### Exercise prompt
Images in the data are to be skipped, while every line is restated exactly as written.

Extracted records
┄┄┄┄┄┄

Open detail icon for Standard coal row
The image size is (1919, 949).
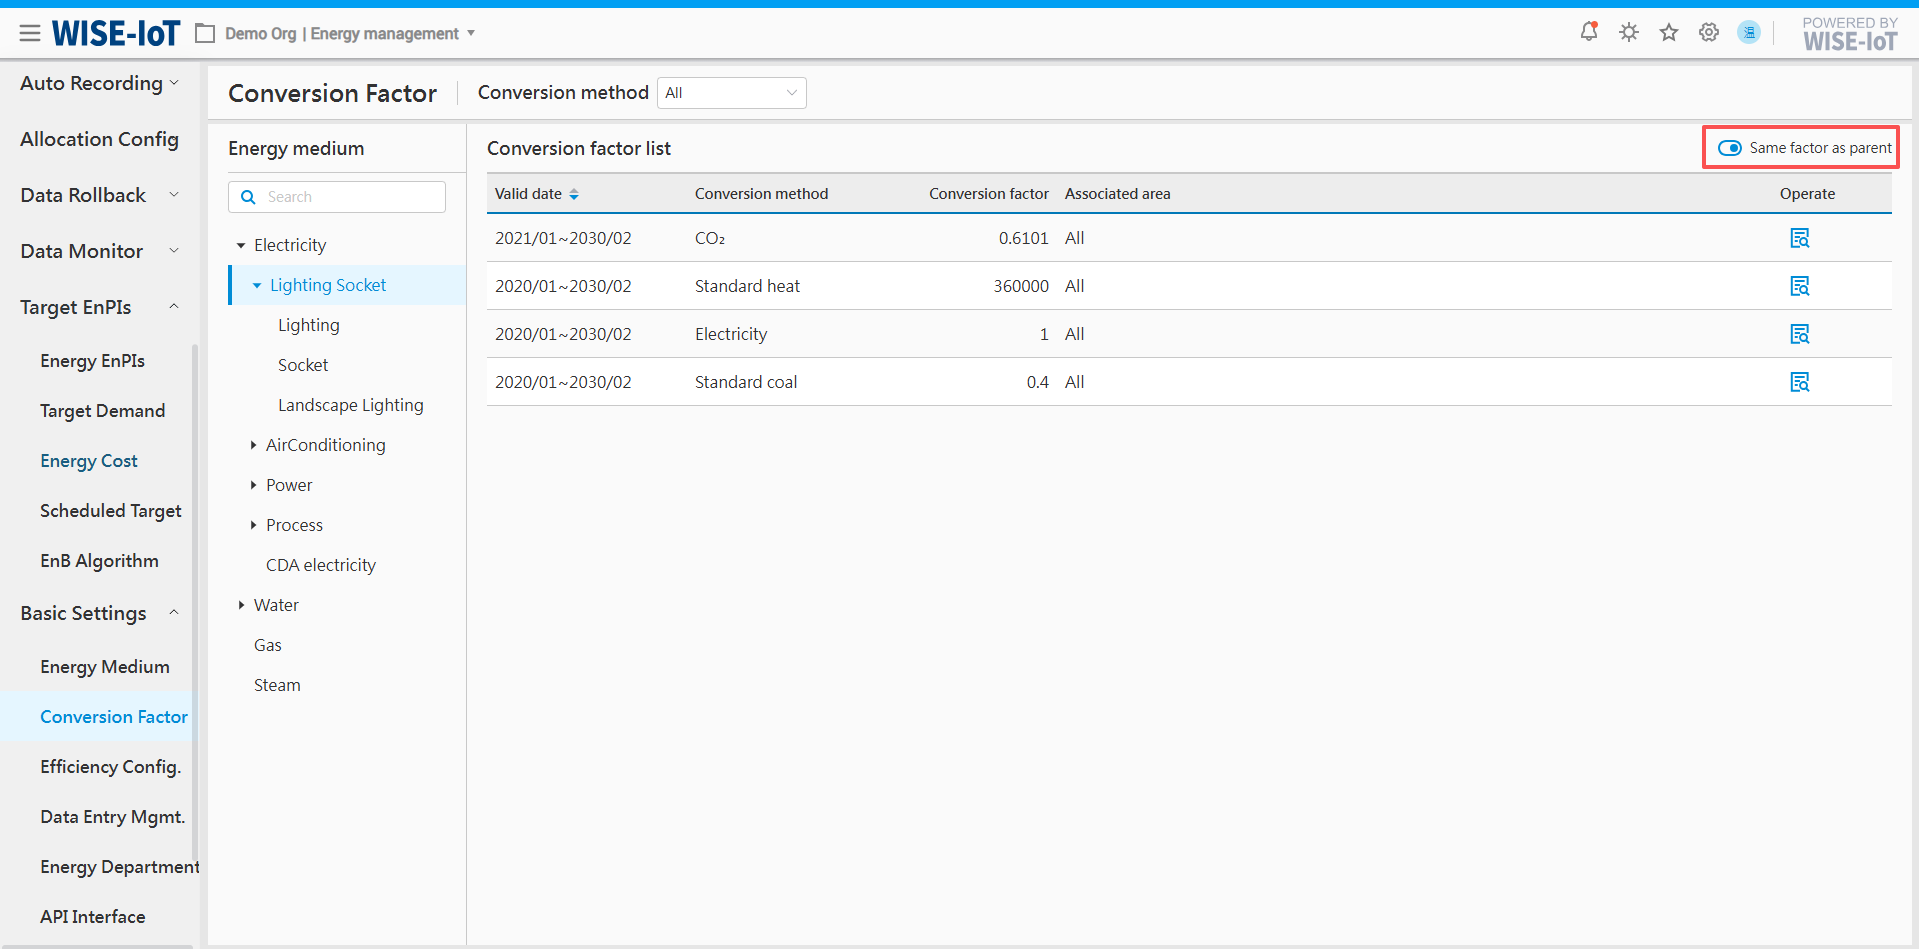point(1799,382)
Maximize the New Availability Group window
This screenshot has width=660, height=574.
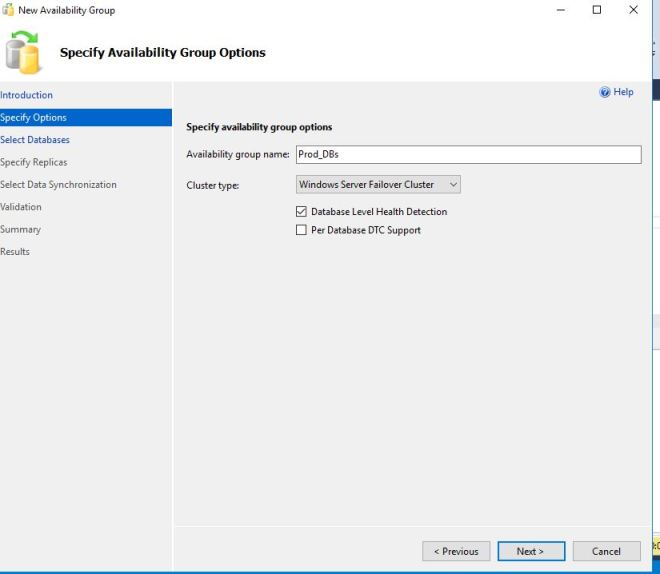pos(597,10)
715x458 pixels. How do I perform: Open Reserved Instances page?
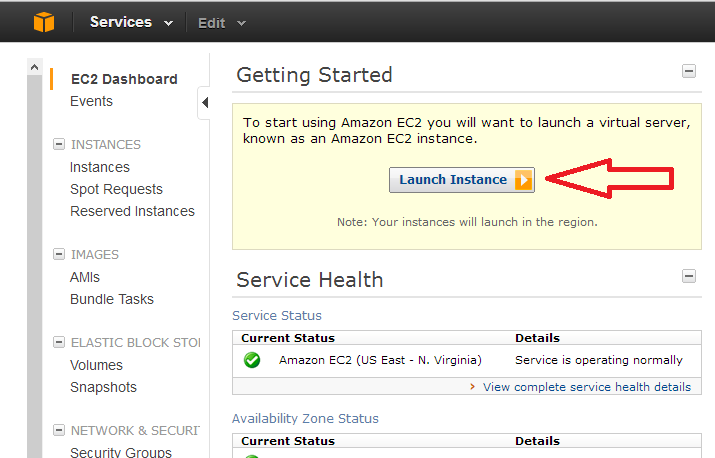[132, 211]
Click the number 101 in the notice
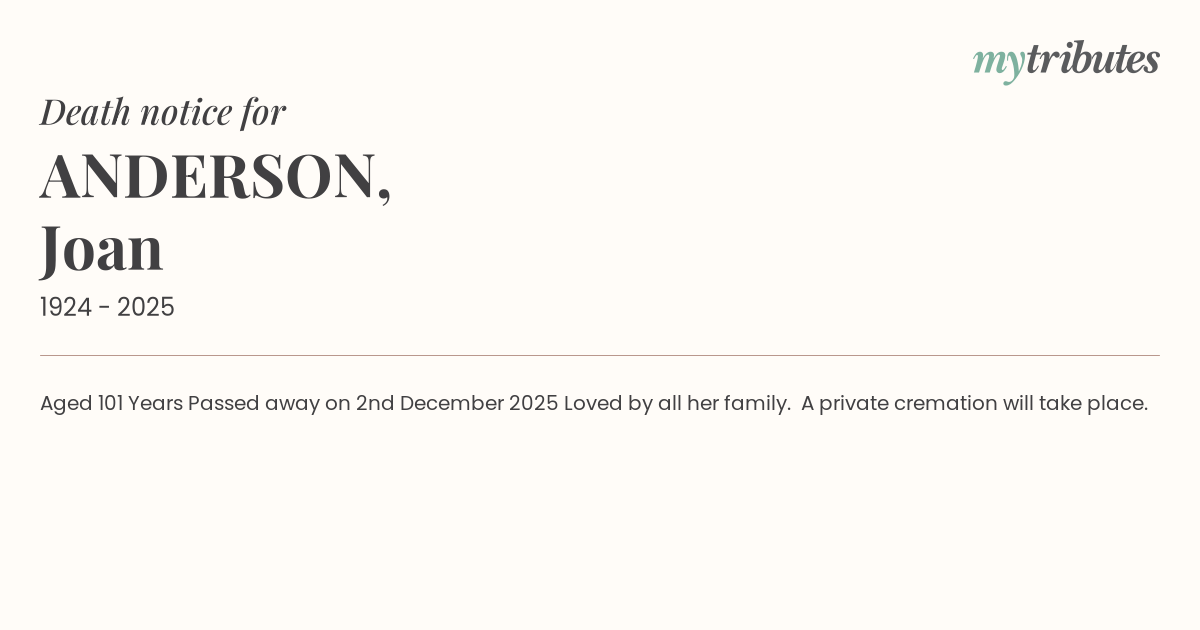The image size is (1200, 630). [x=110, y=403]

┄┄┄┄┄┄

### Problem solution
Open detail icon for Standard coal row
The image size is (1919, 949).
point(1799,382)
Maximize the New Availability Group window
This screenshot has width=660, height=574.
pos(597,10)
715x458 pixels. How do I perform: Open Reserved Instances page?
[132, 211]
Click the number 101 in the notice
The image size is (1200, 630). [x=110, y=403]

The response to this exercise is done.